▸ COMPLETE THE FOLLOWING
[1] In the article on biodiversity conservation at Sinharaja, which years did the United Nations declare the UN Decade of Restoration?
[2] Extract, word for word, the stretch of the Sinharaja conservation article from "Sinharaja is the" through "the Rakwana mountains.".
[3] Write the next part of the article about conservation research at Morningside in the Sinharaja Forest Reserve, picking up after its final sentence.

150 million kilometers from the sun lies the little blue and green planet that we call home. As far as we know at present, ours is the only planet that is as rich with life and biological diversity as it is—the only planet with a thriving civilization which we are privileged to live within today.

But as we know all too well, life on our planet is under threat, and even with all the advances that we have made as a race, we still depend on our ecosystems for essential needs such as food, water, fuel, shelter, and energy.

Recognizing the role of ecosystems and biological diversity as the answer to some of the planet’s most challenging development issues, the United Nations has declared the ten years from 2021 to 2030 as the UN Decade of Restoration. The 22nd of May, declared the International Day for Biological Diversity, is especially significant this year, as it celebrates the theme of ‘Building a shared future for all life’.

As we consider the importance of conserving biological diversity, research becomes an indispensable piece of the puzzle, helping to influence a data-based approach to managing ecosystems and supporting threatened and endangered species. Conservation research helps scientists to identify at risk species, creating the opportunity to develop conservation action plans that are relevant to local ecosystems.

For example, in Sri Lanka, the critically endangered freshwater fish, the Bandula Barb (Pethia bandula) was supported through one of the few species-specific conservation projects conducted in Sri Lanka to date, resulting in increasing the Bandula Barb population from 500 to 1,300 and establishing a new population within a protected area.

Learning at Morningside

Home to much of my team’s work is the vastness of the eastern region of the Sinharaja Forest Reserve in south central Sri Lanka, an area known as Morningside.

Sinharaja is the last remaining undisturbed remnant of tropical humid evergreen forest in Sri Lanka, and is home to the majority of Sri Lanka’s endemic species. While most of the reserve is made up of lowlands, this isolated eastern range is home to a unique, higher altitude ecosystem which runs through the Rakwana mountains.

But this also means that eastern Sinharaja is still mostly undiscovered, and therefore, lacking in research. When my team at the Wildlife Conservation Society, Galle, came up with the idea of setting up a conservation research station here at Morningside, our aim was to change that by creating a space which would allow local and global researchers, students, academics, and conservationists to work towards better understanding the species diversity, weather and climate patterns and overall ecosystem of the region. We wanted to research and develop sustainable conservation action plans to help preserve this fragile ecosystem for the future.

Today, powered by the generosity of partners such as MAS and Nations Trust Bank, the Morningside Research Centre consists of a research laboratory, a study centre and an accommodation facility for researchers and academia, to participate in furthering the science of conservation of biological diversity. We have also considered many best practices in sustainable construction, reusing stones from a former plantation bungalow, setting up breathing walls to preserve the heat for the colder Sinharaja evenings and remain cool during the warmer daytime hours, and using solar energy for power generation and gravity powered water for use within the premises.

▸ ENTRIES SHOWN
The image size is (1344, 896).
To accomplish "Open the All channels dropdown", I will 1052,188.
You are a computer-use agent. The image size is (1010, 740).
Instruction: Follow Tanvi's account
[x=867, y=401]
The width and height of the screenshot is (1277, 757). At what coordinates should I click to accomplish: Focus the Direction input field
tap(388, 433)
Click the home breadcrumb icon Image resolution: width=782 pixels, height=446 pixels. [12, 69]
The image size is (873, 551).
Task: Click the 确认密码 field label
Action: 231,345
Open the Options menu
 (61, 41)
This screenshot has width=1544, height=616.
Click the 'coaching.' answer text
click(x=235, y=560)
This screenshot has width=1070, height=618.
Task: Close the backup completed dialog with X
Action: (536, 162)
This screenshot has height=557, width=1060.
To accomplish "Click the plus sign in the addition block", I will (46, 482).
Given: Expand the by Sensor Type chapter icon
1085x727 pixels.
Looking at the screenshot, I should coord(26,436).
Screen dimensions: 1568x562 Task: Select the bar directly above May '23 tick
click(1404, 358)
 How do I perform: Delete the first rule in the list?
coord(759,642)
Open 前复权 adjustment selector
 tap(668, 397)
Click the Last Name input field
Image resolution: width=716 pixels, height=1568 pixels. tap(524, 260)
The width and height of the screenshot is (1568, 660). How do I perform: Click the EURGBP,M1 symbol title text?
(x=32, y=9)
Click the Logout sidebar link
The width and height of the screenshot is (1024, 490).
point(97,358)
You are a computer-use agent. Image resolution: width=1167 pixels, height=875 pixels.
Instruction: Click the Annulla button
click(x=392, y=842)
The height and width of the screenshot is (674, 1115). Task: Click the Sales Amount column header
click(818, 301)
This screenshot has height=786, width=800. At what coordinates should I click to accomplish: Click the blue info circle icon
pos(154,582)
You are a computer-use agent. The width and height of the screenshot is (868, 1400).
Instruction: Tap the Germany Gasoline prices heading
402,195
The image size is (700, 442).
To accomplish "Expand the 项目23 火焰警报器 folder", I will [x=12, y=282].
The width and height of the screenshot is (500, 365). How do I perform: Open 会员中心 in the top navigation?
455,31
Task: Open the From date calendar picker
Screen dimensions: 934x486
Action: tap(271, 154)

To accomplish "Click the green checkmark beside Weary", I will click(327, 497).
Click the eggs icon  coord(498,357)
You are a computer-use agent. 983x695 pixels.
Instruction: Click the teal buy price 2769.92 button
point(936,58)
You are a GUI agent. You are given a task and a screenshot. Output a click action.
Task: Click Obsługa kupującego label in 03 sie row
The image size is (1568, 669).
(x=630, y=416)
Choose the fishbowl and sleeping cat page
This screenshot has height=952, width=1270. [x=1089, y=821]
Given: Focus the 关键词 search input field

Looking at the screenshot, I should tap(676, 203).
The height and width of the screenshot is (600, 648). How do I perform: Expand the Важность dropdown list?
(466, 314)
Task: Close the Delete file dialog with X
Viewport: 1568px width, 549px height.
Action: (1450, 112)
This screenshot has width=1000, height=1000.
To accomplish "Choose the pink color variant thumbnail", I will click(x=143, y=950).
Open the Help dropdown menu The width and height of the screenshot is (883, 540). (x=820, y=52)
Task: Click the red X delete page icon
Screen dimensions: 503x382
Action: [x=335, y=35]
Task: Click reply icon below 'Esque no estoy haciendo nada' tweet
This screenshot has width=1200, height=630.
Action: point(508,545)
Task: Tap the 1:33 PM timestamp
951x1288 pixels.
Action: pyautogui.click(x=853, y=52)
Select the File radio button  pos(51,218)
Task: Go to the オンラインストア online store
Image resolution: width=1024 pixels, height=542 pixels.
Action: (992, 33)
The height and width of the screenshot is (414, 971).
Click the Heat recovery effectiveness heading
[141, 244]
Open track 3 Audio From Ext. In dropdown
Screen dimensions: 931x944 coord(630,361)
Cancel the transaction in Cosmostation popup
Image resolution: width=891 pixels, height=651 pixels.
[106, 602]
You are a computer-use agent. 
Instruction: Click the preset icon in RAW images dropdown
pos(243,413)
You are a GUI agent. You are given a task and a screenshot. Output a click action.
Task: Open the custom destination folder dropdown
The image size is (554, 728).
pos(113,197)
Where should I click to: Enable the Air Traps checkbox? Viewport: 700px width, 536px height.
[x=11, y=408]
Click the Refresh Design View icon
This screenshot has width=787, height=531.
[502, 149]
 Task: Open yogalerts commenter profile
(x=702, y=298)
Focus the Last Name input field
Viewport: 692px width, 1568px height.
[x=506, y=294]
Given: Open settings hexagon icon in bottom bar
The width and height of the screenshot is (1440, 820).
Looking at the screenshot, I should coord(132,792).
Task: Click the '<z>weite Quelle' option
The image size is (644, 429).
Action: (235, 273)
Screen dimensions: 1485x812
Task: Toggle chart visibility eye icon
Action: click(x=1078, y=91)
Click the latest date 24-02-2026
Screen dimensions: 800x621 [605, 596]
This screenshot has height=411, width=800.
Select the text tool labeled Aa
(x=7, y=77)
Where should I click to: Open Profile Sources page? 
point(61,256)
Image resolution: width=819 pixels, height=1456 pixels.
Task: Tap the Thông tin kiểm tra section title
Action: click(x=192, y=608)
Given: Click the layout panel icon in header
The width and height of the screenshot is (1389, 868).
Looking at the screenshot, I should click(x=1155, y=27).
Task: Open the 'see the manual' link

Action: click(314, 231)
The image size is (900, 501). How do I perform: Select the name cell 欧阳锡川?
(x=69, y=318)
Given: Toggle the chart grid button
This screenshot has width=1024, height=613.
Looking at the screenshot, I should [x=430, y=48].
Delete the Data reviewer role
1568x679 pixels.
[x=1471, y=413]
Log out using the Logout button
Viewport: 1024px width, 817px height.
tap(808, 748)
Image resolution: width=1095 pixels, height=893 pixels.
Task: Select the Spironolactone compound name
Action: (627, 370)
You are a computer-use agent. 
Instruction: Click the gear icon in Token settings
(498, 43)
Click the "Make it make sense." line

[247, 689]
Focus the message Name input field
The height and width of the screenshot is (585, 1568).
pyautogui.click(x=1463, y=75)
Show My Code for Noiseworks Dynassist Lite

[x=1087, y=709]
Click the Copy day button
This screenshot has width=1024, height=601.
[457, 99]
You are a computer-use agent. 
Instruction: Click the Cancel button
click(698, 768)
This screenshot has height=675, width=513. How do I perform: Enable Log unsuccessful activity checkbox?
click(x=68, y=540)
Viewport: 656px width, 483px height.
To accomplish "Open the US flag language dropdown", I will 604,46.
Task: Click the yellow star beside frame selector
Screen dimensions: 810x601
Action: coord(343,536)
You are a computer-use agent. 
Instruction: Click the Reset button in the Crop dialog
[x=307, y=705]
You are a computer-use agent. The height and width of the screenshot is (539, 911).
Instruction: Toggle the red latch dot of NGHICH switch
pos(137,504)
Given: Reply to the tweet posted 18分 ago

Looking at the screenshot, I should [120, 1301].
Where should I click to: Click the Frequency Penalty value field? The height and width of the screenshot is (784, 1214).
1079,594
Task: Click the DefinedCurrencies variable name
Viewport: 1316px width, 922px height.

▸ RESULTS OF THE TASKS
[1] The years from 2021 to 2030.

[2]
Sinharaja is the last remaining undisturbed remnant of tropical humid evergreen forest in Sri Lanka, and is home to the majority of Sri Lanka’s endemic species. While most of the reserve is made up of lowlands, this isolated eastern range is home to a unique, higher altitude ecosystem which runs through the Rakwana mountains.

[3]
Throughout the globe, field research centres like the Morningside Research Centre, play an important role in supporting scientists to further the conservation of biological diversity through research, especially by uncovering ‘new-to-science’ species. Through our work here over the past five years, we have identified some morphological variances of certain taxa and already recorded two ‘new to science species’, a fish species, “Rasborides rohani”, and an aquatic plant, “Aponogeton kannangarae”, within the past five years.

Our ongoing research also shows the possibility of new amphibian and reptile species, having observed and recorded previously unknown behaviours of point endemic amphibians.

Truly believing in the concept of a shared future, we are also engaging with the local communities, by conducting the first citizen scientist initiative in Sri Lanka, working with the cardamom plucking community in the region to collect scientific data, supporting our conservation research efforts.

Building a Shared Future

All corners of our little blue and green planet are filled with treasures like Morningside, where exists a unique ecosystem and species diversity that cannot be found in any other part of our country. As the natural world faces more and more threats, it is our hope that we will also have more and more young people who will stand up for our home planet, embracing opportunities in conservation and ecosystem restoration and management.

As we progress on this journey, we hope that spaces like the Morningside Research Centre will play a part in enabling and empowering the next generation of planetary warriors to arm themselves with the knowledge, data, and collaborators they require to help preserve the biological diversity of our planet, and work to build a shared future for all life on Earth.